What to do |
Please copy the lines of the records word for word, starting at the line that contains "The width and height of the screenshot is (1425, 840)." and ending at the end of the records. Leave the pictures out of your answer.

Records from a data collection |
- - - - -

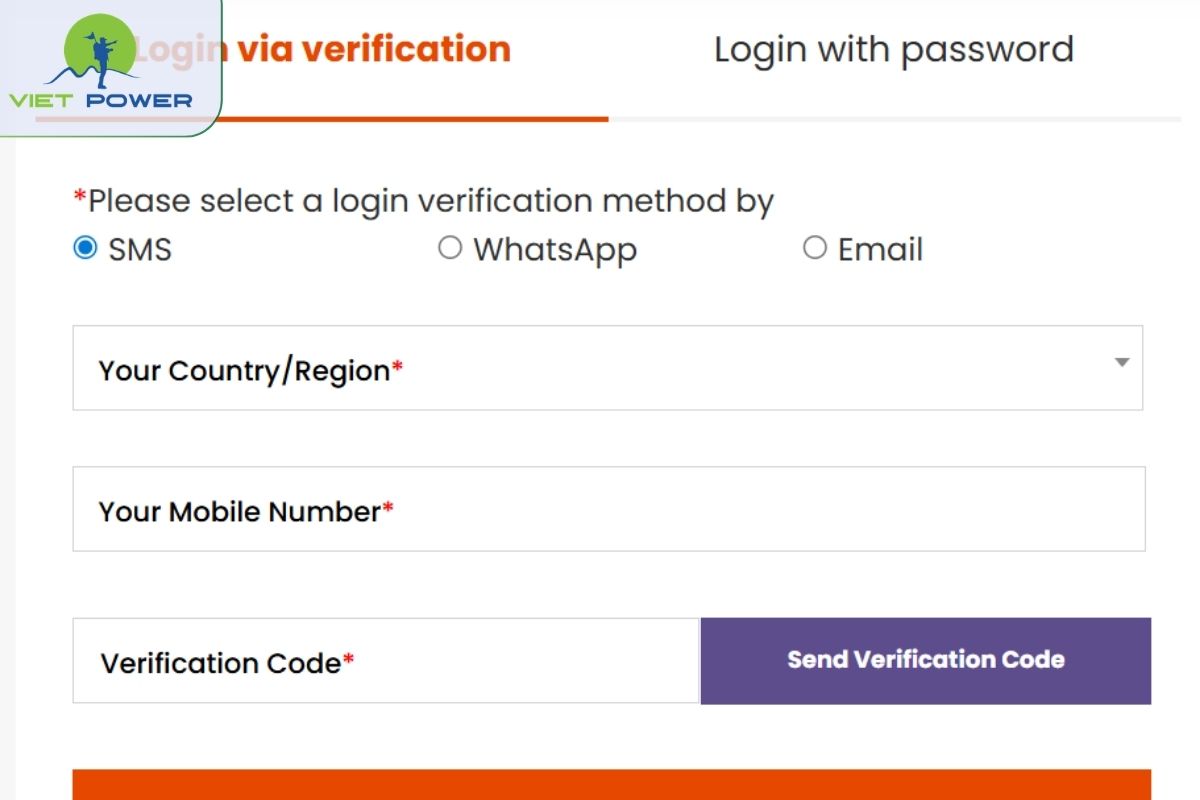Click the Country/Region dropdown arrow
The width and height of the screenshot is (1200, 800).
1122,362
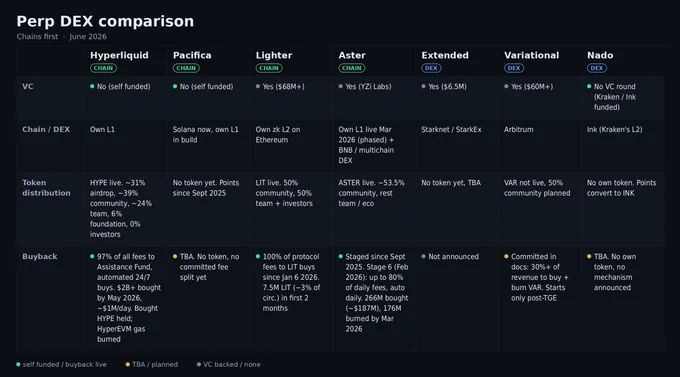Click green dot beside Hyperliquid's No (self funded)
The width and height of the screenshot is (680, 377).
[92, 86]
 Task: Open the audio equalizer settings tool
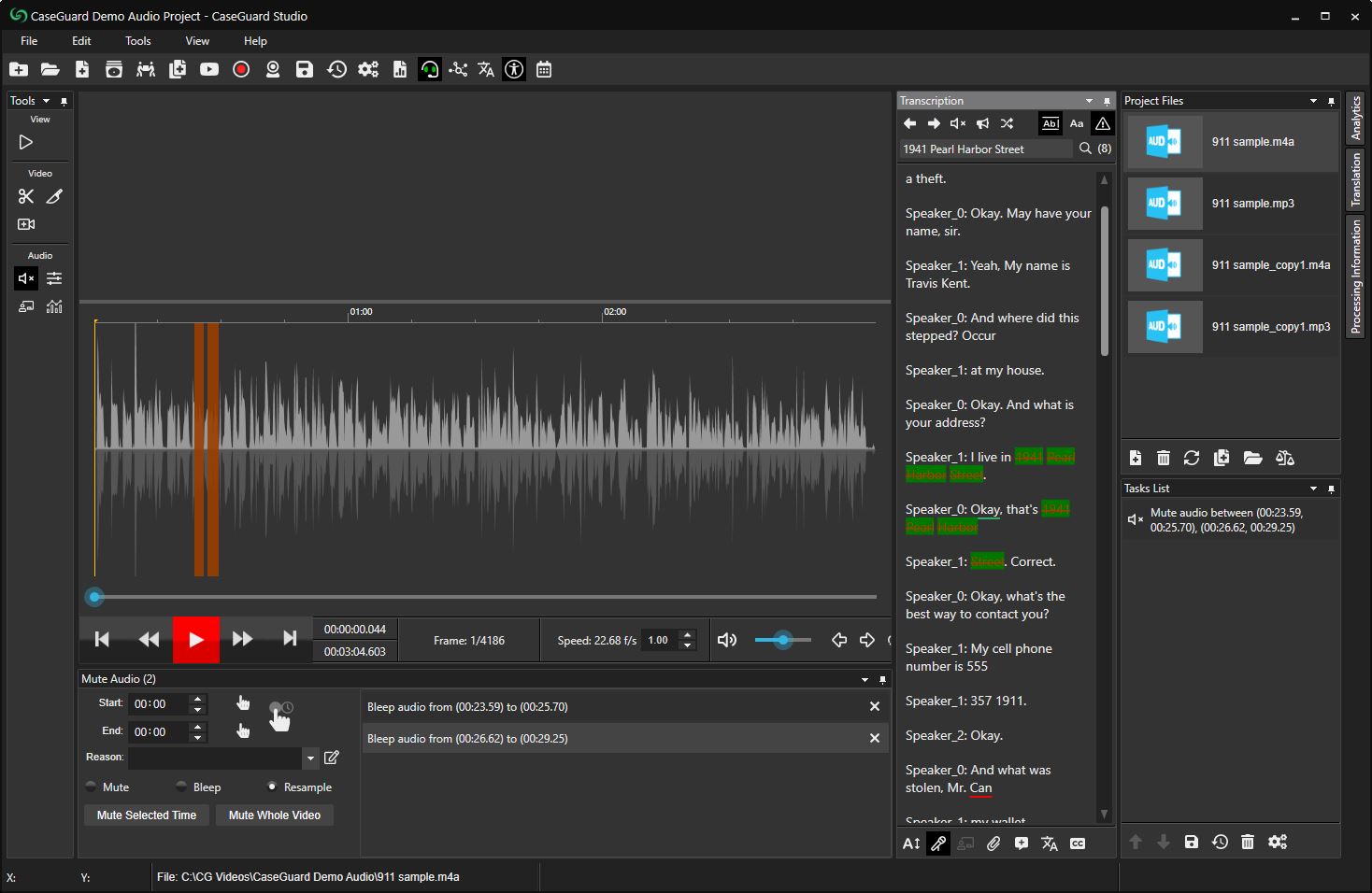pyautogui.click(x=54, y=278)
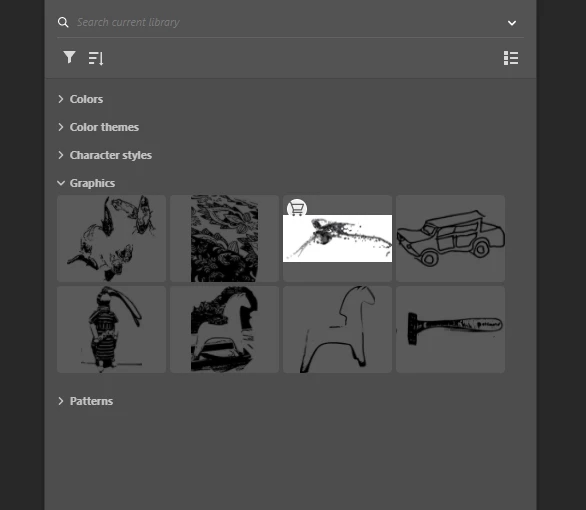Select the outlined horse graphic
This screenshot has height=510, width=586.
(337, 330)
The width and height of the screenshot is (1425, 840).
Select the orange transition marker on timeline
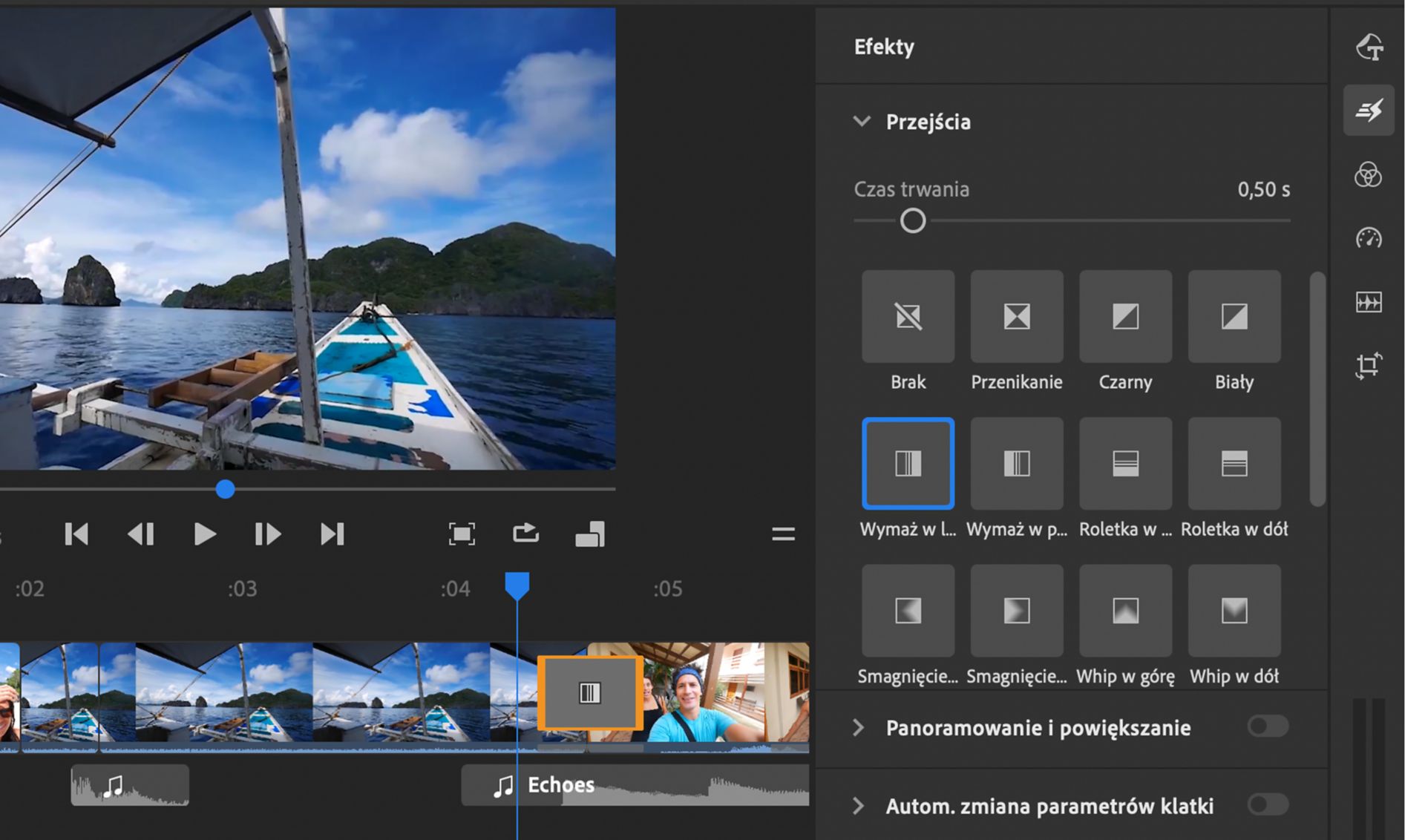point(590,693)
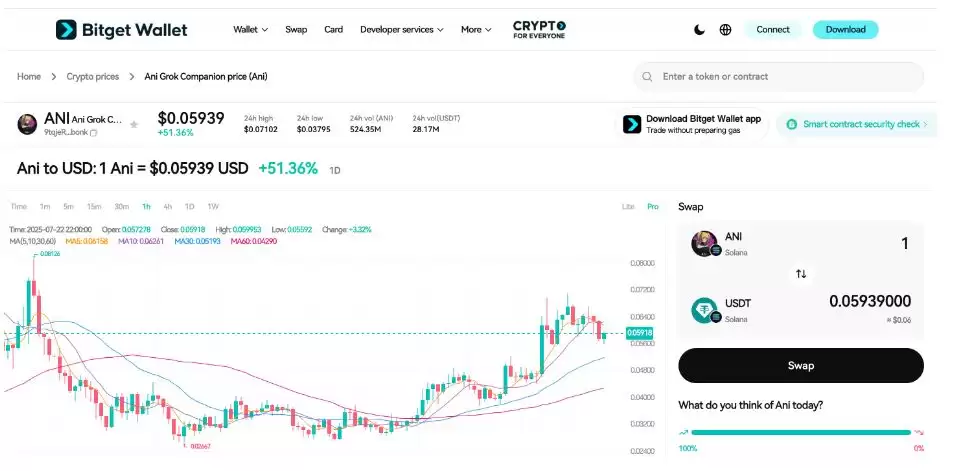Expand the More dropdown menu
The width and height of the screenshot is (959, 471).
point(476,30)
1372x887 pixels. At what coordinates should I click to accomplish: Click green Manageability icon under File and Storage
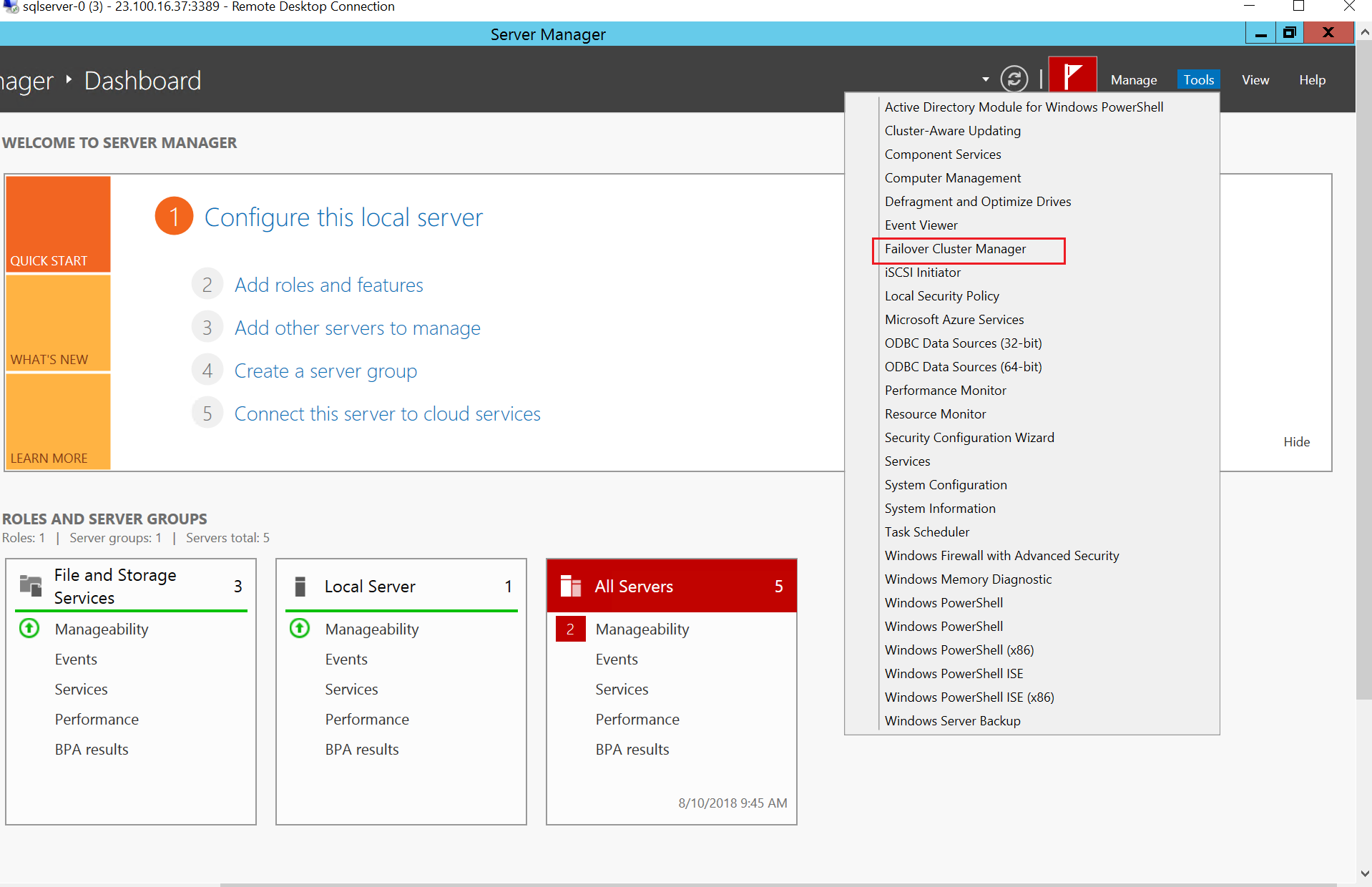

- - - - -

The completed task |
The width and height of the screenshot is (1425, 840).
Select the orange transition marker on timeline
point(590,693)
Expand the More dropdown menu
The width and height of the screenshot is (959, 471).
point(476,30)
1372x887 pixels. At what coordinates should I click to accomplish: Click green Manageability icon under File and Storage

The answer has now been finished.